- _Work to complete_:
From the entries below, write out exactly the lines between the line holding "The width and height of the screenshot is (462, 328)." and the line holding "1144x643 pixels.", inclusive, excluding any pictures.

- _Dataset entries_:
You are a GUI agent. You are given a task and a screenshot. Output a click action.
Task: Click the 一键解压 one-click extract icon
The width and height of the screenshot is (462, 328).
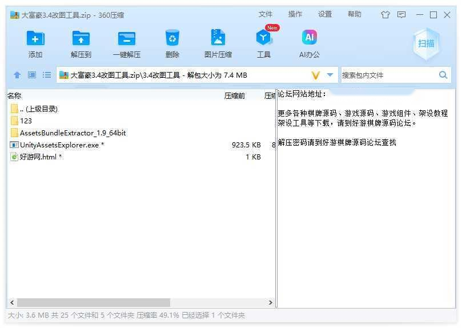pos(126,39)
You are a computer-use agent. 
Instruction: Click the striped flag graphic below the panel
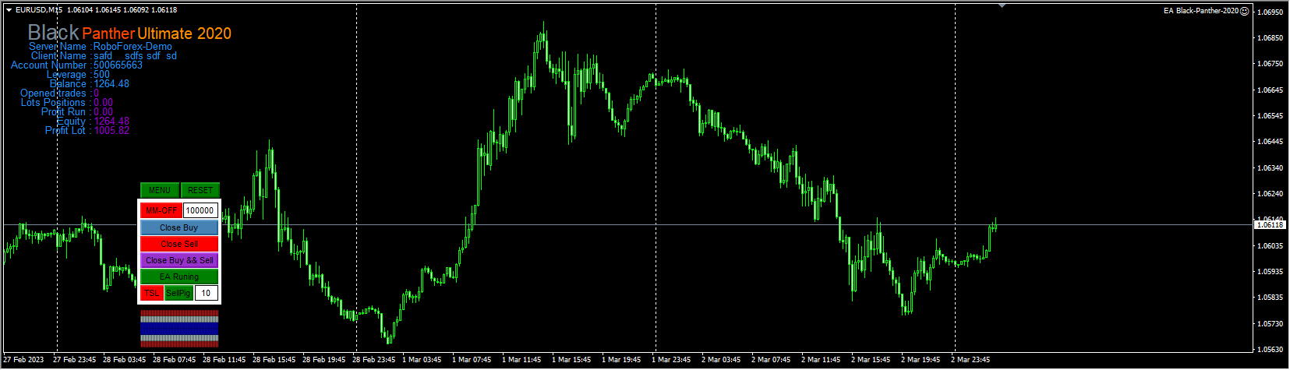[x=179, y=328]
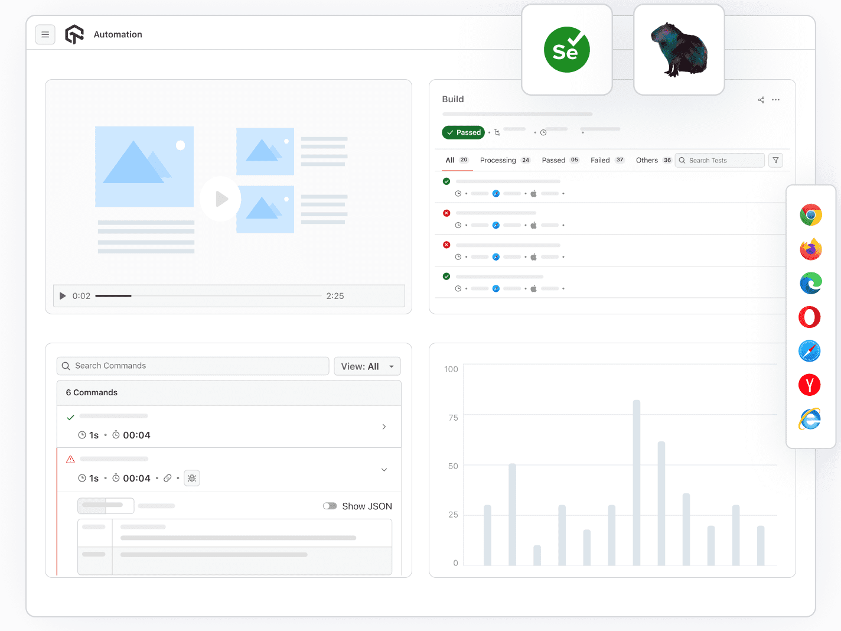Click the Selenium logo badge
This screenshot has height=631, width=841.
click(566, 49)
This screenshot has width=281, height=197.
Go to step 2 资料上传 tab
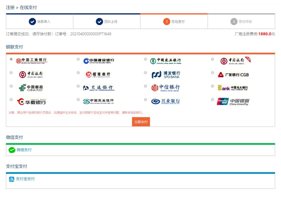click(107, 22)
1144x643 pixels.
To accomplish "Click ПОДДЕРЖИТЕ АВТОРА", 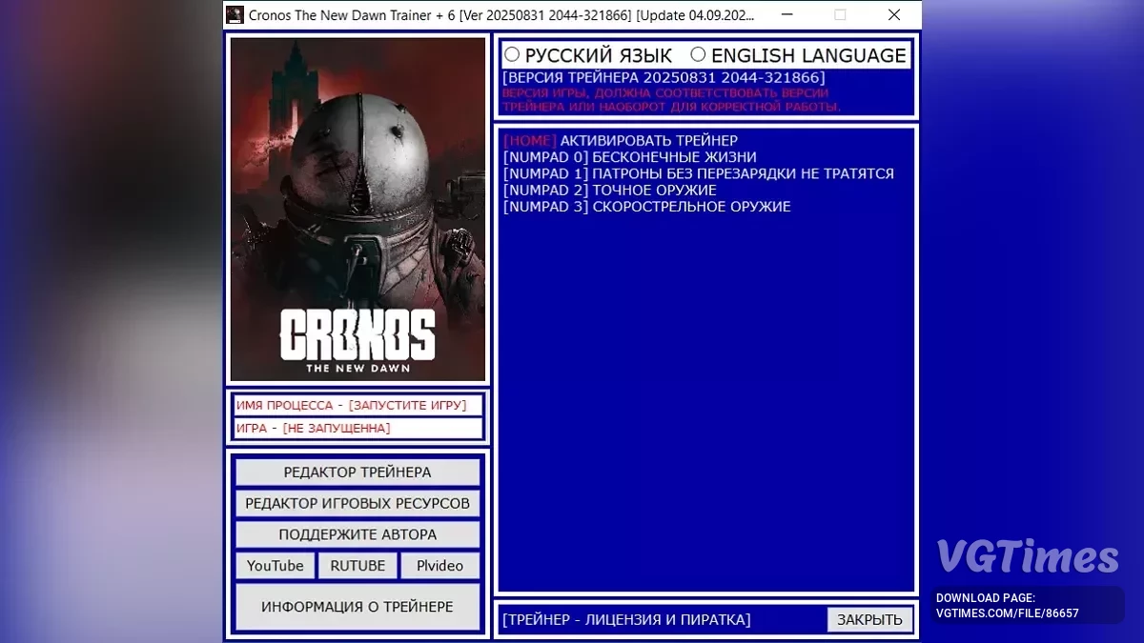I will [357, 534].
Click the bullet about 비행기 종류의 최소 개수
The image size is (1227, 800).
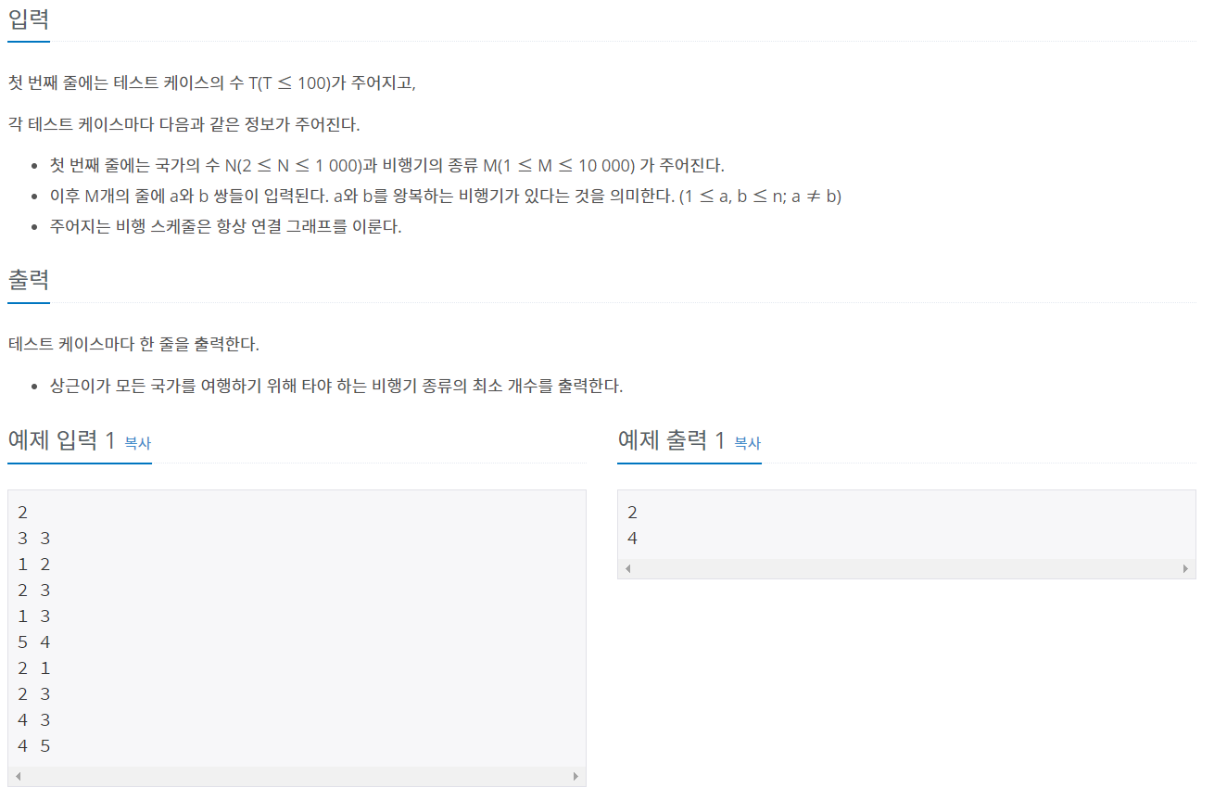[336, 386]
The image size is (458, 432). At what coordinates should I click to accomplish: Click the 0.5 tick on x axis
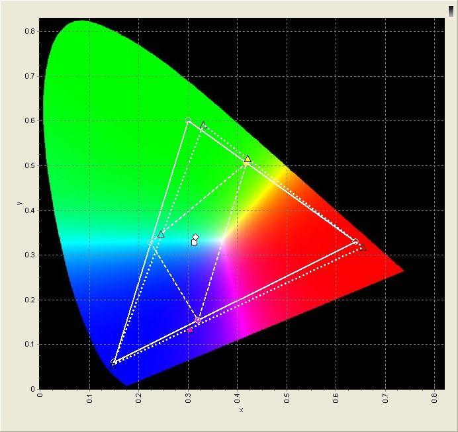click(287, 398)
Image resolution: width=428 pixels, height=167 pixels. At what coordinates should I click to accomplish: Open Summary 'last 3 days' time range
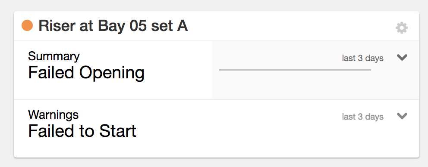click(x=363, y=58)
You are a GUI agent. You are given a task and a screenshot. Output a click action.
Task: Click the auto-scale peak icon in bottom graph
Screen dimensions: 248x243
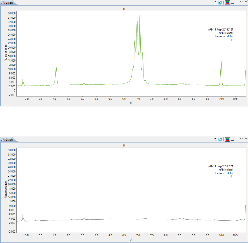pyautogui.click(x=215, y=139)
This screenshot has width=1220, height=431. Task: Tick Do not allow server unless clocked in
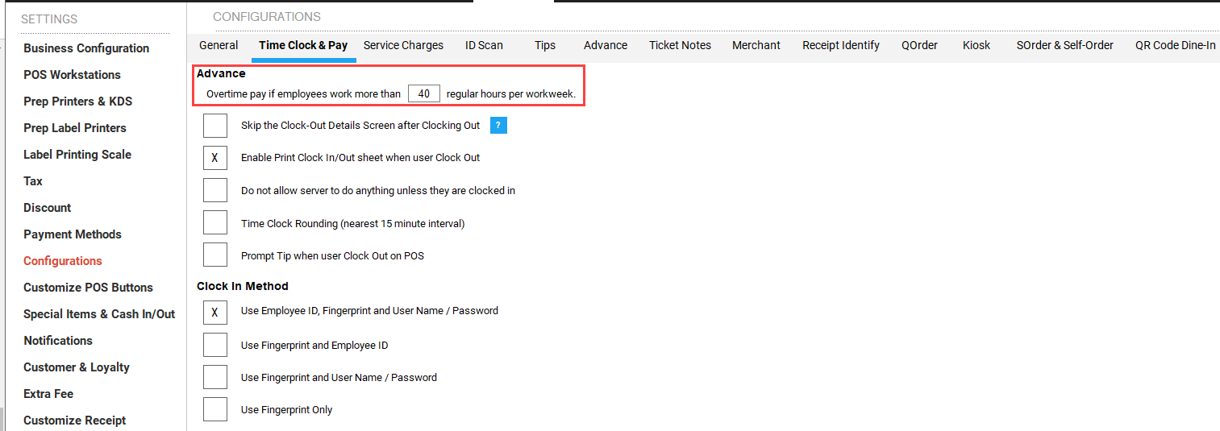[x=215, y=191]
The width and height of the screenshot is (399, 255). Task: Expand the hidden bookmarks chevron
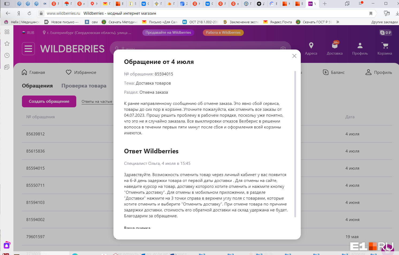point(338,22)
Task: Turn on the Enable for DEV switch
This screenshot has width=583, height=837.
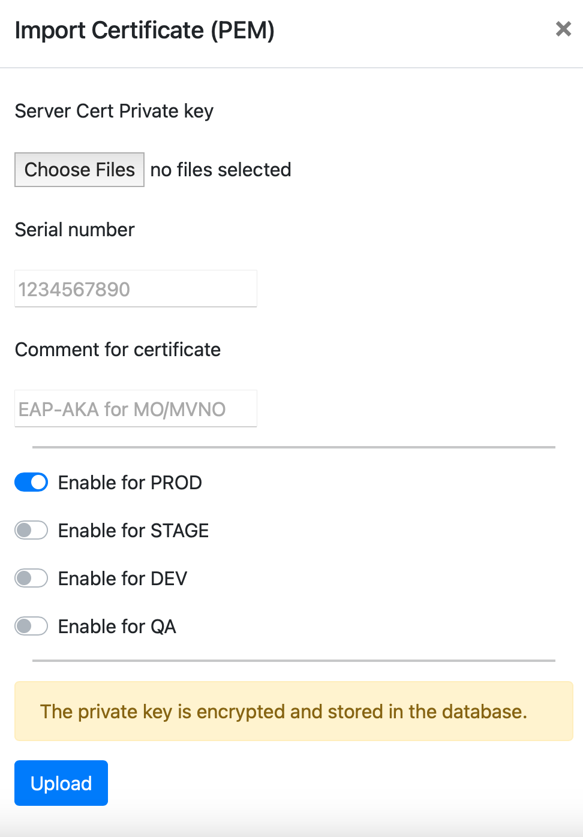Action: tap(31, 579)
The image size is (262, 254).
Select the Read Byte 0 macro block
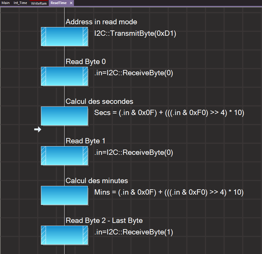click(x=64, y=76)
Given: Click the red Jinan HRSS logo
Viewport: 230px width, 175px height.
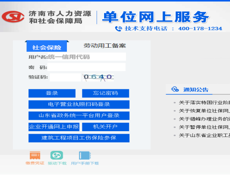Looking at the screenshot, I should pos(13,17).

- _Solution_:
The width and height of the screenshot is (462, 328).
pos(126,39)
You are a computer-use agent. 
Instruction: Click the striped flag graphic below the panel
[x=179, y=328]
Click the Selenium logo badge
This screenshot has height=631, width=841.
click(566, 49)
This screenshot has width=281, height=197.
Go to step 2 资料上传 tab
click(107, 22)
1144x643 pixels.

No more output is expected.